Sunday, January 01, 2006

Translation of Michael Scheuer interview in Die Zeit (part III)

Part 3 of Die Zeit's interview with Michael Scheuer.

Completed: 23:02. Updated: 23:05 CST.

ZEIT: And since that time?

Scheuer: Fewer and fewer countries are taking these people back. That's why most are in American hands. Naturally the number climbed. We are talking about hundreds, certainly not thousands.

ZEIT: One of your earlier colleagues is quoted with the remark that "extraordinary renditions" are "an abomination".

Scheuer: If it's an abomination to defend America, then this critic would feel right at home in the left wing of the Democratic Party. I think it's more of a matter of lack of courage to handle the dirty work onesself.

ZEIT: Internal critics claim that the program went out of control after 2001.

Scheuer: The process of getting the approval of the lawyers for an operation is to this day a tortuous process.
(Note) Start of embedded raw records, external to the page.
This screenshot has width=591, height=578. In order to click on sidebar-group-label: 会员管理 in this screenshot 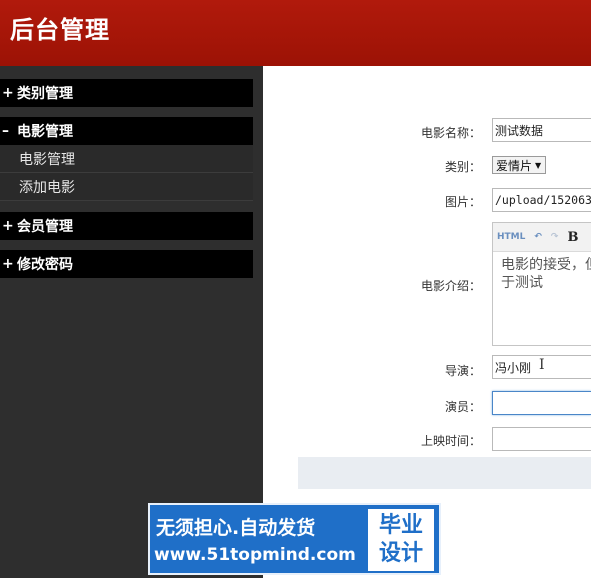, I will do `click(45, 227)`.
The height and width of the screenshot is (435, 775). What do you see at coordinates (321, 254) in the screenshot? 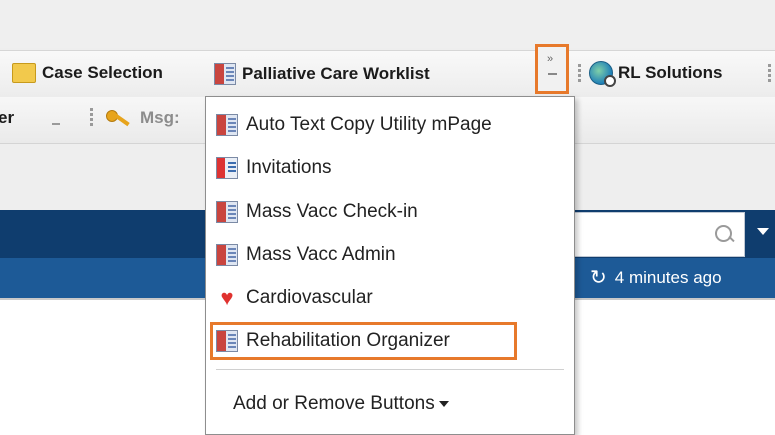
I see `menu-item-label: Mass Vacc Admin` at bounding box center [321, 254].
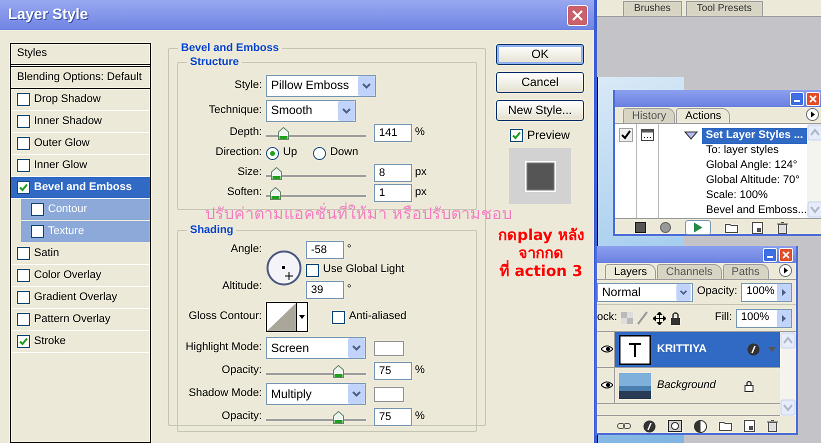 This screenshot has width=821, height=443. I want to click on eye-icon, so click(607, 385).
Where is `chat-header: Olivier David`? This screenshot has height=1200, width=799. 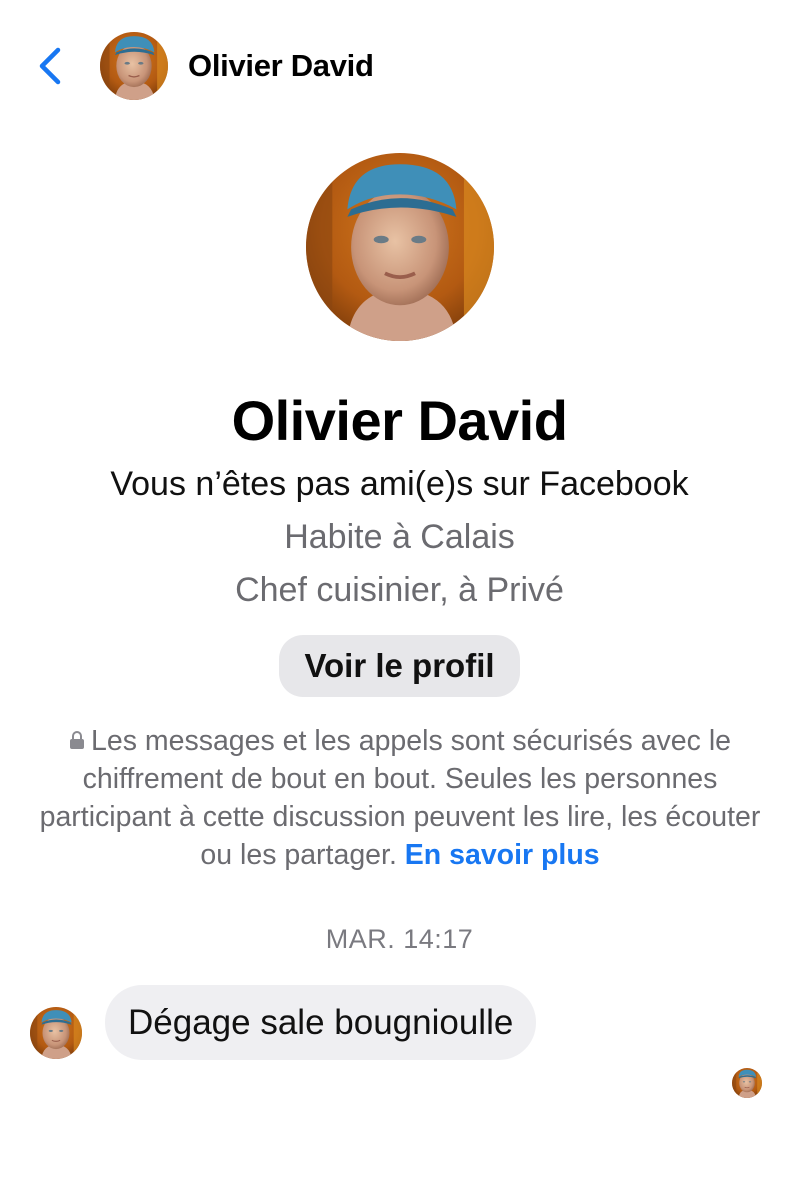 chat-header: Olivier David is located at coordinates (400, 68).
Europeans should not underestimate the crippling nature of American system of government.

ZEIT: What has changed legally since 2001?

Scheuer: Well, because we detain the people ourselves now, we are no longer such Pharisees [the English may well have been "hypocrites"]. You have to credit the Bush administration for behaving a little more courageously and doing its own dirty work. And in the newspaper I read that there are so-called "improved interrogation techniques". That sounds as if one can now be a little rougher than before.

ZEIT: How do you explain that people died while being detaind by the CIA?

Scheuer: I don't know anything about that. I just read about it in the newspaper.

ZEIT: There are reports of seriously abused people, even pictures ...

Scheuer: As far as I understand the new interrogation methods, none of them should lead to deaths. If there were deaths, then I would assume that there was an excess. And of course that isn't okay.

ZEIT: Apparently there were hundreds of CIA flights crossing Europe. Why was that necessary?

Scheuer (laughs): Somehow surreal, all that. The CIA operates throughout world. We transport people, equipment, and money around theglobe. If you want to supply the CIA in Iraq, you have to fly and refuel over Europe. That doesn't mean that in each of these planes is a "bad guy".

ZEIT: If I understand you correctly, you find the outcry in Europe amusing?

Scheuer: Very amusing, really.

ZEIT: Why do you need prisons in Eastern Europe?

Scheuer: I'm not sure there are any. It would surprise me.

ZEIT: I had hoped you would reveal where they are.

Scheuer (lacht): I'll go along with Franklin Roosevelt D. and say: I think they are in Shangrila. Just this much: I don't know why we would need such prisons. We have sufficient capacity elsewhere, especially in Iraq and Cuba. I knew nothing about these prisons in Eastern Europe when I was in the Agency. That doesn't necessarily mean anything. Perhaps I didn't need to know. And if there were any, then I can only assume that our European allies believed that they were supporting an operation that protected them as well as us.

ZEIT: How did the cooperation work with European allies, especially with Germany?

Scheuer: Before 2001, variable at best. I don't believe that Germany is among our best allies. The Italians were always good, the British somewhat. The fundamental problem in Europe is of a basic sort: the immigration and asylum laws have have made the establishment of a hard core of terrorists who have been convicted elsewhere, and who are now citizens of European states. In addition, no-one can be deported to a country that has capital punishment.

ZEIT: The attitude to the death penalty has hindered cooperation?

Scheuer: Not just hindered. It was like a barrier. Out of principle we didn't work in Europe. There are agreements from the Cold War, according to which we can't state any operations in Europe. The CIA is bound to those to this day. We simply went to those places where it worked. There is no sense in banging your head against a wall.